Alla base della decisione di pensare ad un vero e proprio regolamento ci sono ragioni di sicurezza. I fiumi e i torrenti del territorio comunale, in particolare il Piave, l’Ardo e il Cordevole (Belluno confina con questo torrente a Vignole e in via dell’Agordan), presentano «condizioni che possono rappresentare un pericolo per l’incolumità delle persone – aggiunge De Pellegrin -: improvvise variazioni della portata dovute alle manovre delle centrali idroelettriche a monte, temperature dell’acqua particolarmente basse con conseguente rischio di shock termico, fondali instabili, forti correnti, mulinelli e la presenza di rami sommersi.
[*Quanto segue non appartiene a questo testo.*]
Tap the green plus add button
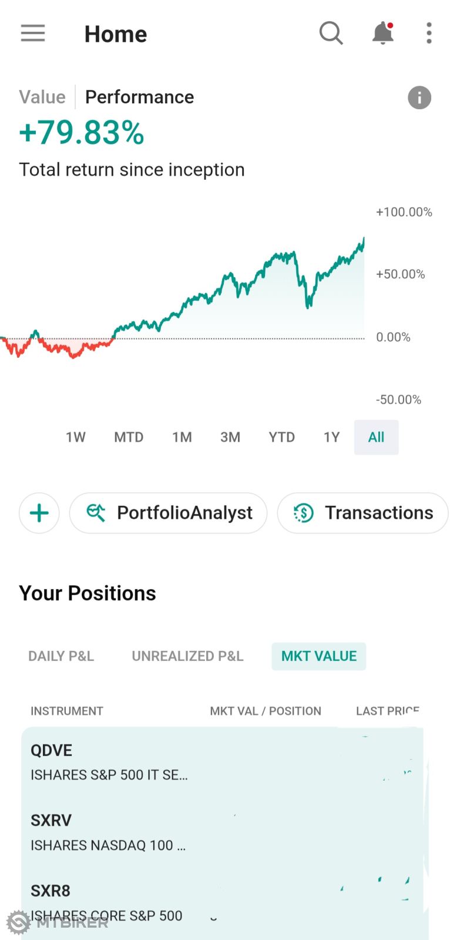 (x=39, y=513)
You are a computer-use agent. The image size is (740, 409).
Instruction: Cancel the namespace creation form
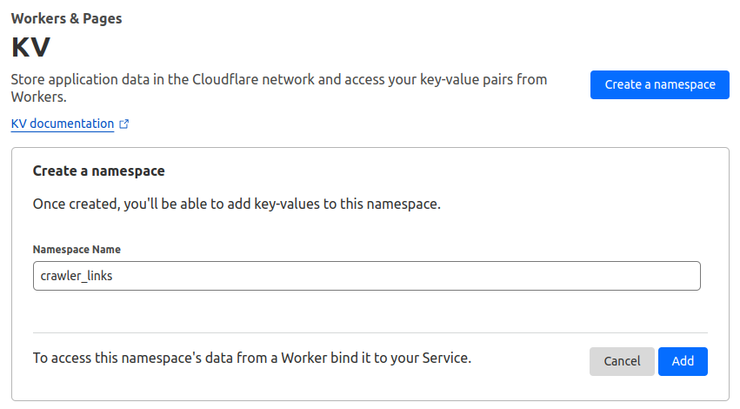[x=622, y=361]
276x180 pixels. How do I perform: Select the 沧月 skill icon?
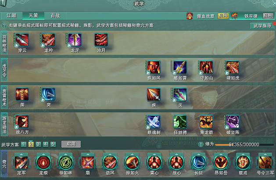[101, 40]
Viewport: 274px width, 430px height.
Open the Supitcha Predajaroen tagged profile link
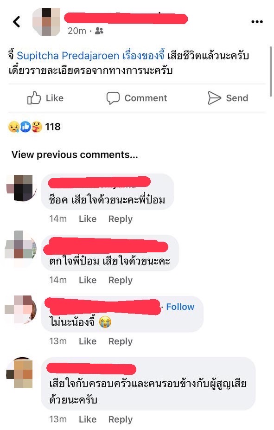coord(68,56)
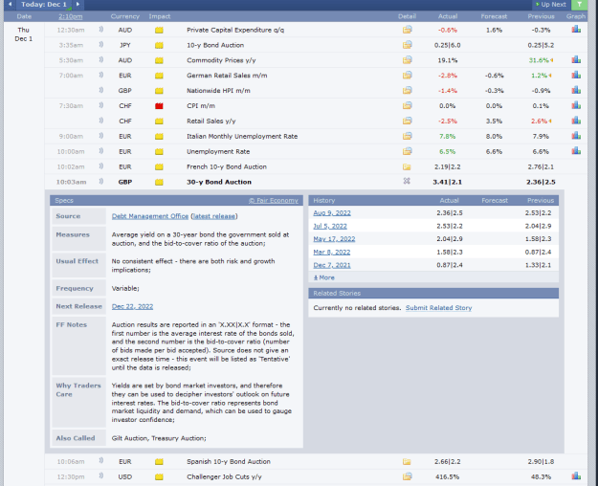Screen dimensions: 598x486
Task: Toggle sound alert for AUD 12:30am event
Action: (101, 30)
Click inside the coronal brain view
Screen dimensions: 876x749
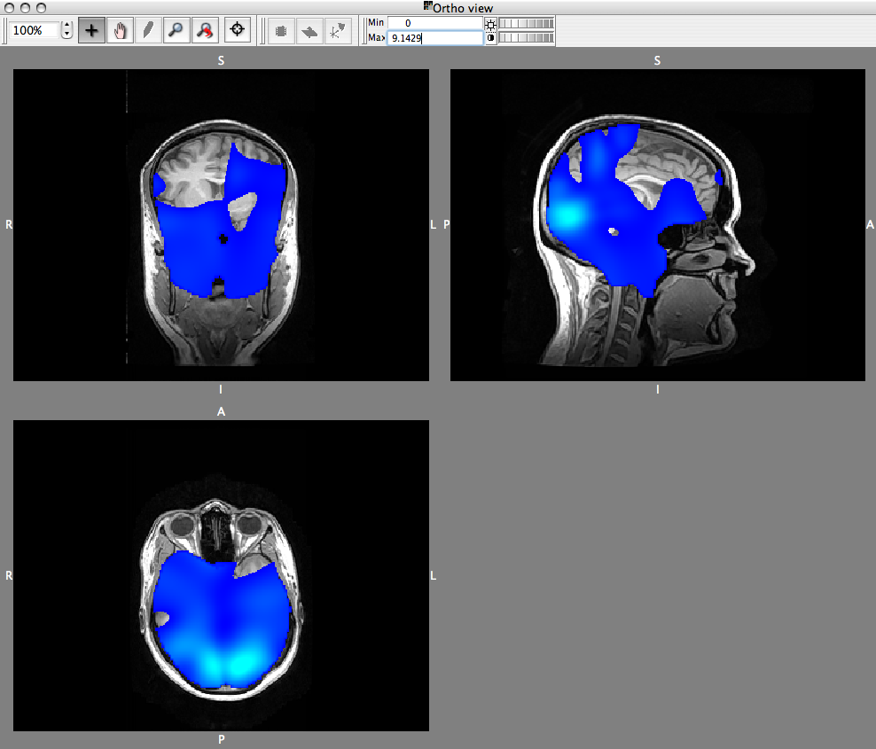point(221,225)
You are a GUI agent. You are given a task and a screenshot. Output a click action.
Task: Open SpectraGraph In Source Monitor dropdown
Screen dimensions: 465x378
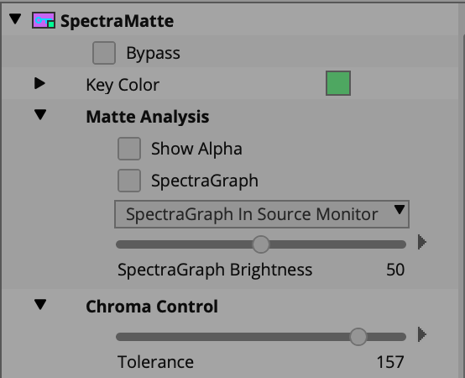click(x=262, y=214)
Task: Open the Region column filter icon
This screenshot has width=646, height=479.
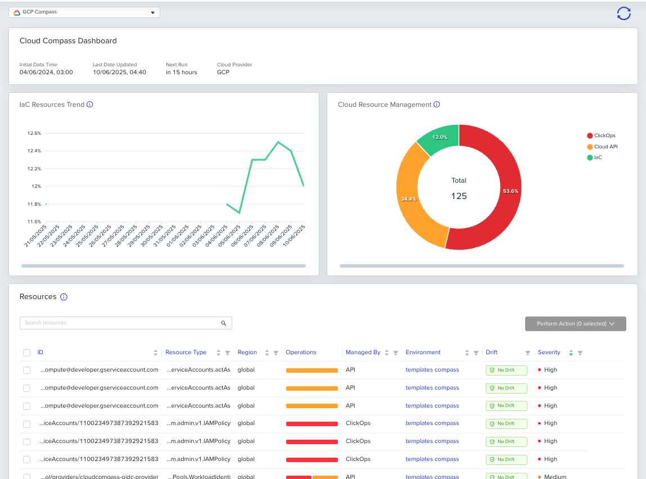Action: pos(276,353)
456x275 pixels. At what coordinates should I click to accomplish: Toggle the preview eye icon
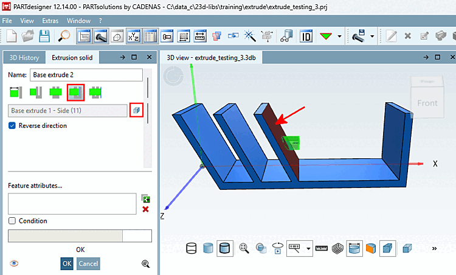14,263
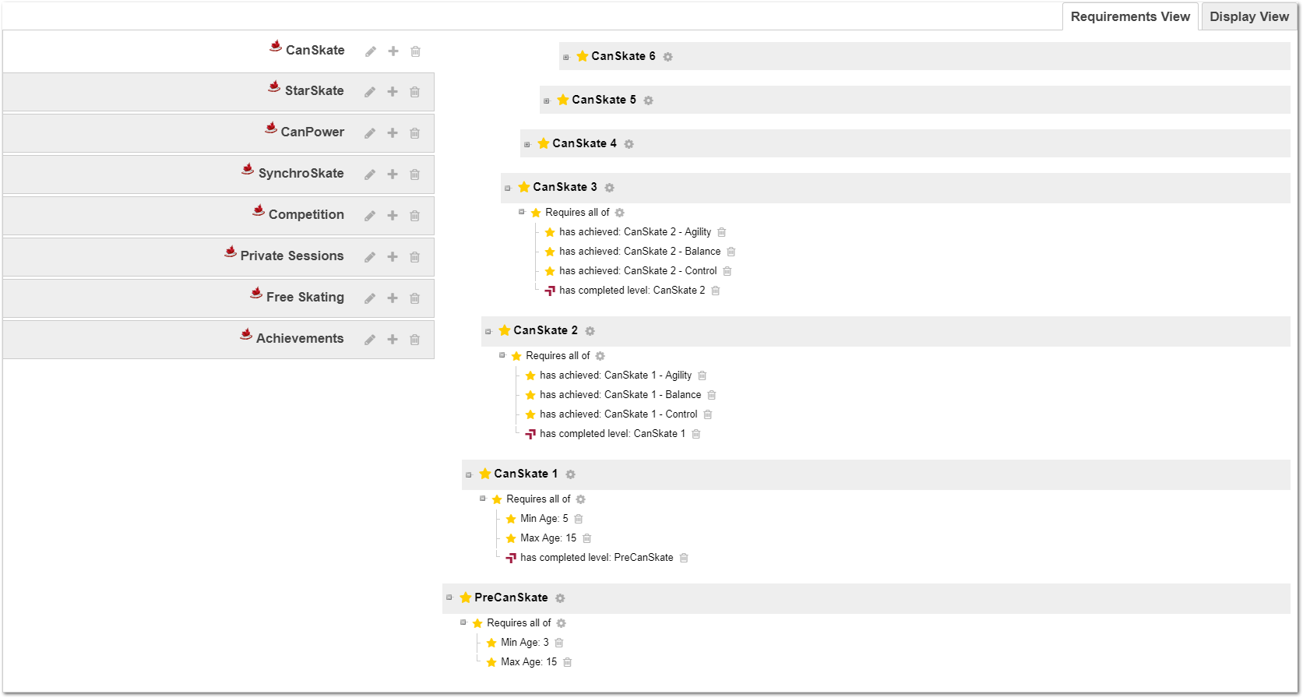Click the gear icon next to PreCanSkate

tap(560, 598)
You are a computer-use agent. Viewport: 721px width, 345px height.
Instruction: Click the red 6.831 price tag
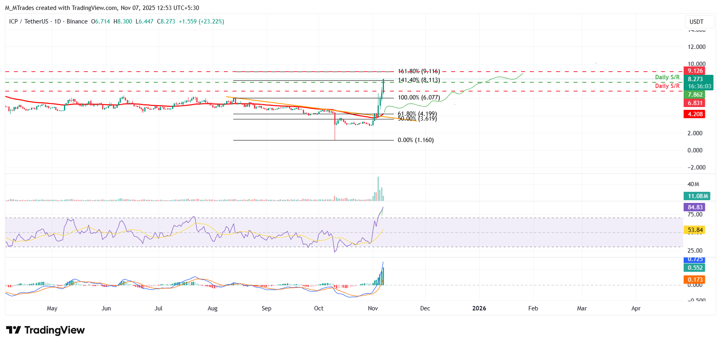click(x=695, y=103)
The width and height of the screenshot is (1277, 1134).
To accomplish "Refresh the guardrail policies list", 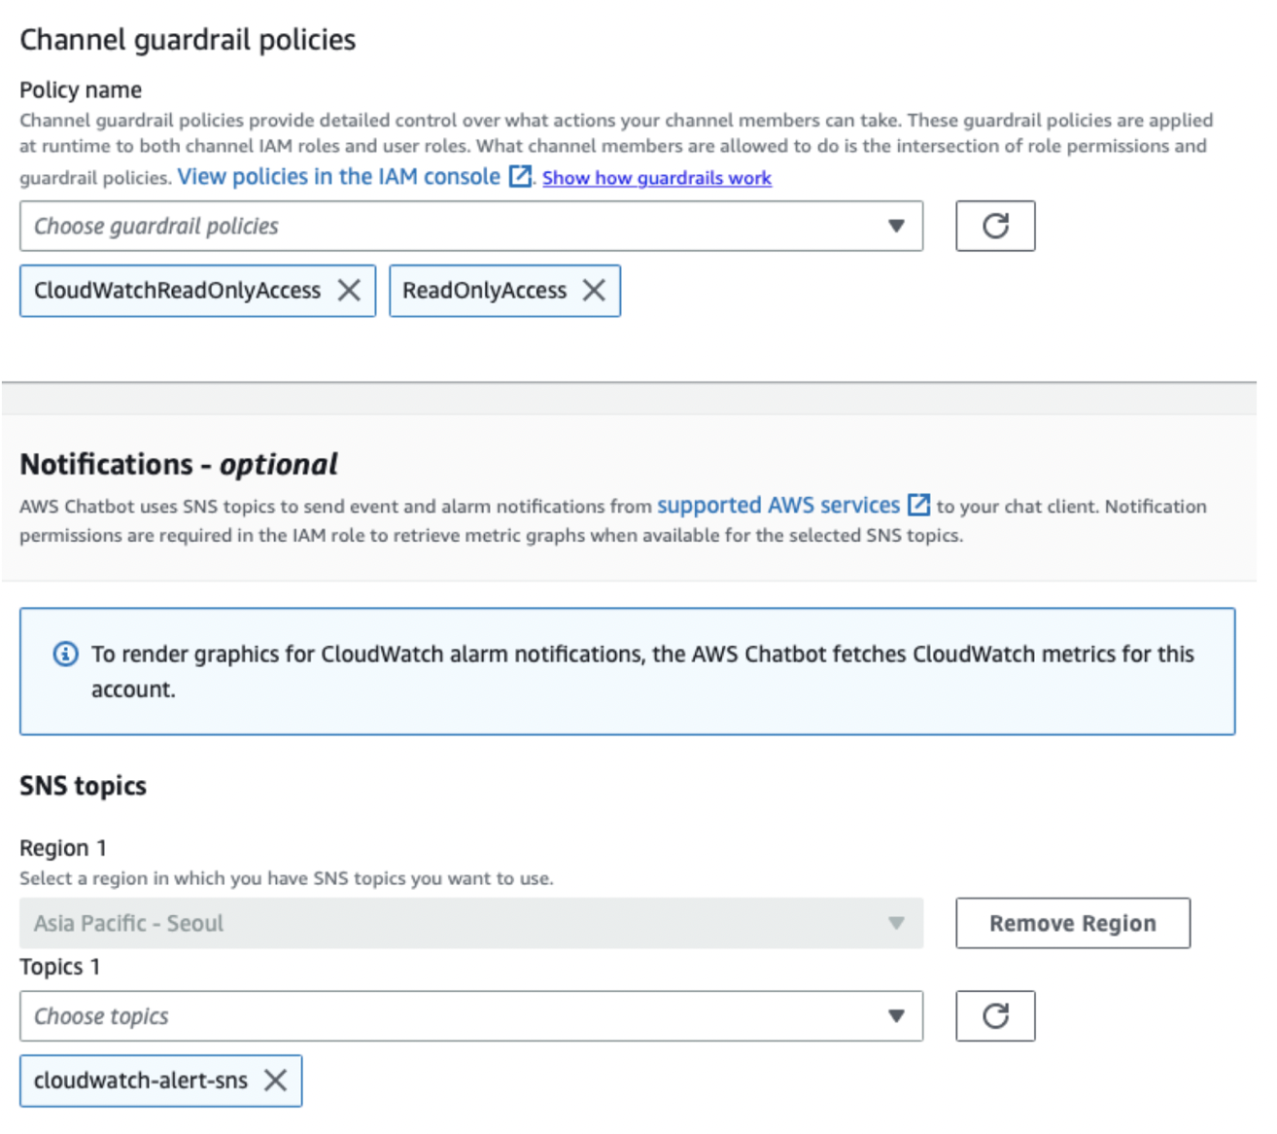I will [x=995, y=226].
Situazioni che negli ultimi anni sono purtroppo state all’origine di più di un incidente, anche nella nostra provincia». 


Le responsabilità

Se l’ordinanza è già stata criticata perché si interrompe una “tradizione” che risale negli anni - quella di trovare ristoro nelle calde e assolate giornate estive nelle acque dei nostri corsi d’acqua - la ratio del regolamento è chiara. Se un tempo i bagni si facevano e, quando capitava la tragedia, questa rimaneva tale, oggi invece si cerca la responsabilità in tutto. E sono molti gli esempi anche nella nostra provincia. Non c’è quindi tanto da stupirsi se, prima o poi, tutto verrà normato. Parla bene l’ingegner Luigino Catello (di quasi 80 anni) che pochi giorni fa ha ritrovato una sua foto di quando ne aveva 10 mentre faceva il bagno nell’Ardo. A lui e a tanti altri è andata bene. E ci sono solo bei ricordi. Tuttavia non si può dire lo stesso, e ancora parenti e amici li piangono, dei due giovani, Alberto Orsan e Laura Losso, che sono morti annegati nel torrente Ardo a Corontola (Bolzano Bellunese) nel giugno del 2014. Perché, purtroppo, le insidie si nascondono ovunque e alla sorte non si può scappare. Ma se conosciamo i reali rischi in maniera più approfondita, forse, qualche tragedia verrà anche evitata.